Start of Study material

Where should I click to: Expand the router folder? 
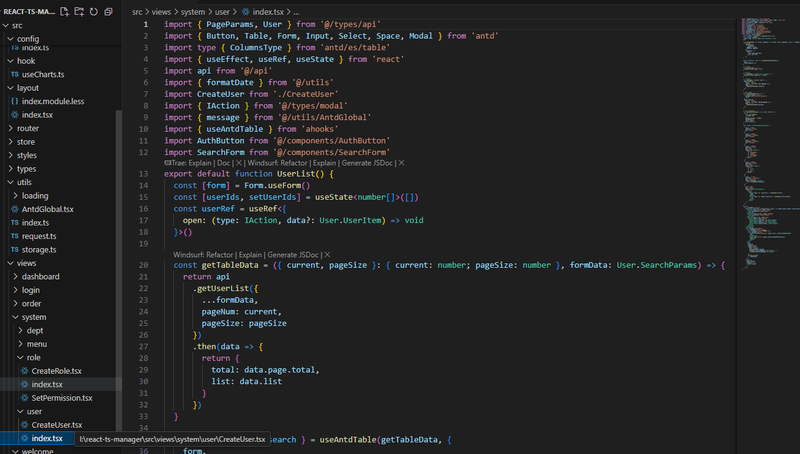point(27,128)
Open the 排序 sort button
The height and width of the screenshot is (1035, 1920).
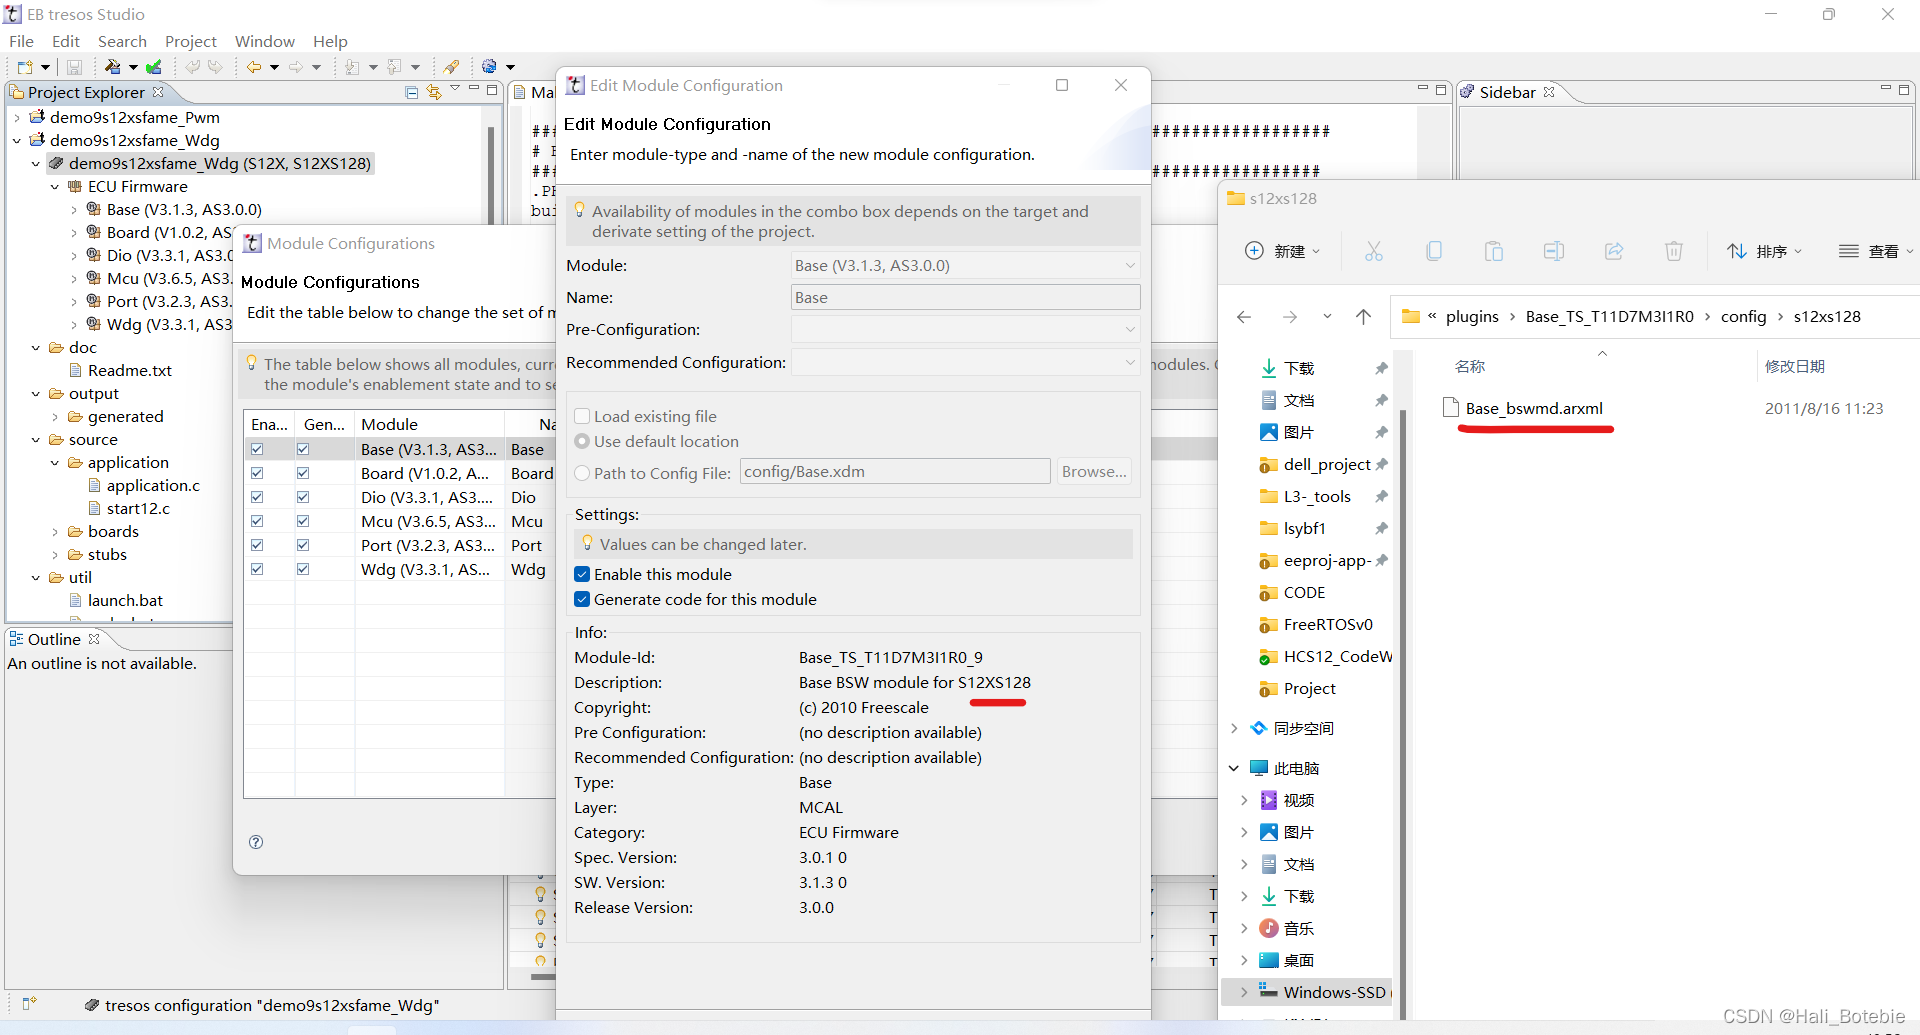pyautogui.click(x=1765, y=251)
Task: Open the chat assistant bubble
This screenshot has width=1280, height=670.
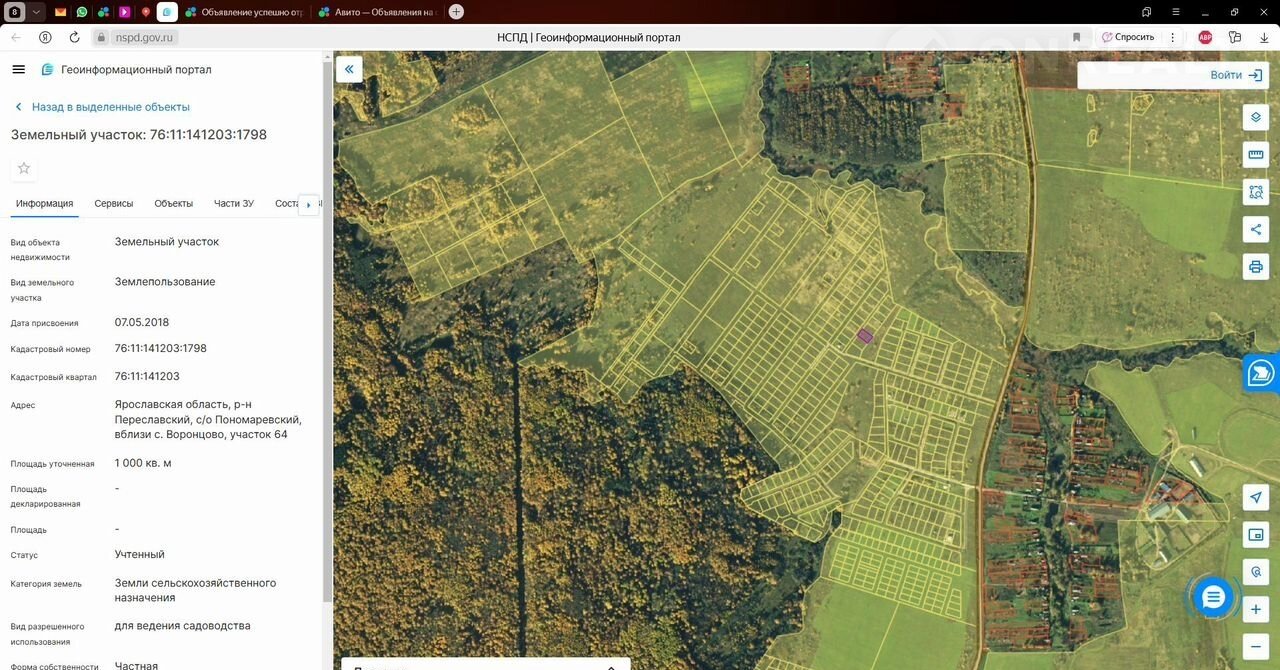Action: tap(1213, 598)
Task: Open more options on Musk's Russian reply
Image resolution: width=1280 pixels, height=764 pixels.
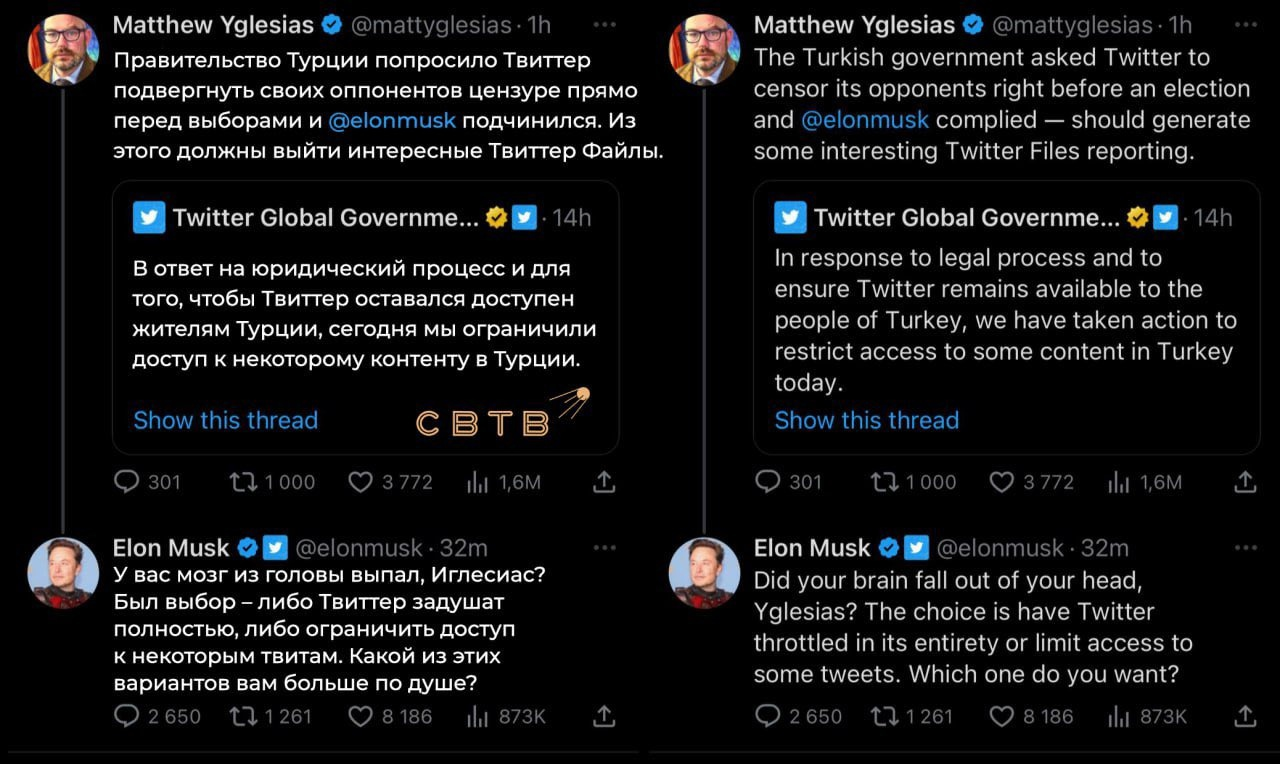Action: pos(604,548)
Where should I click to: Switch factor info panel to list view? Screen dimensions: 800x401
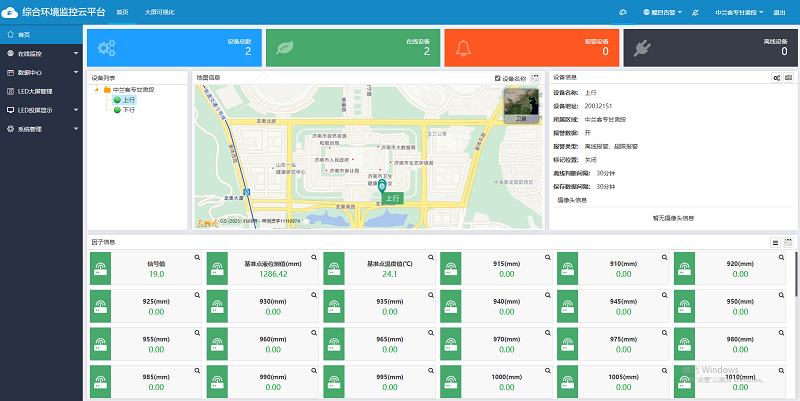point(775,242)
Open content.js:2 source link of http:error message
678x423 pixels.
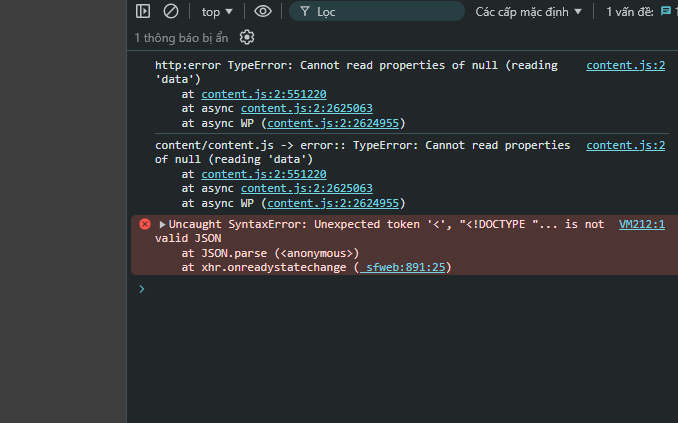626,66
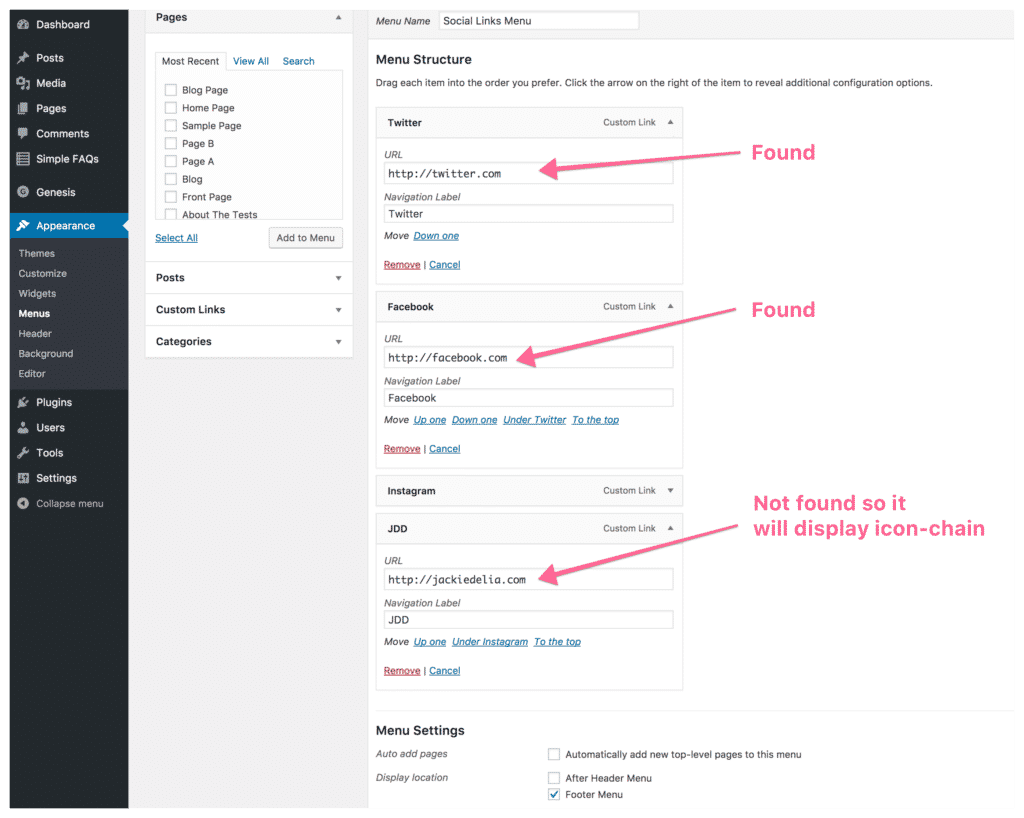
Task: Enable automatically add new top-level pages
Action: coord(554,754)
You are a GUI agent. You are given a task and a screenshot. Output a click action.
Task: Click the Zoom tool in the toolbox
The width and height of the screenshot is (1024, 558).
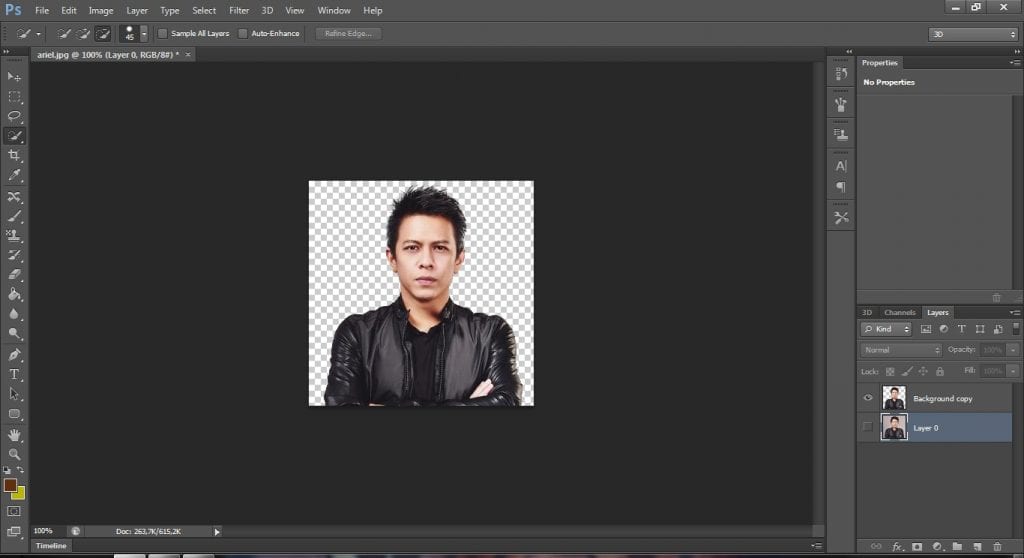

End of Study material

Task to complete >> Lines above with "Open" in them are the ones to copy.

Exercise response >>
Open the 排序 sort button
Task: Open the chat assistant bubble
Task: Open more options on Musk's Russian reply
Open content.js:2 source link of http:error message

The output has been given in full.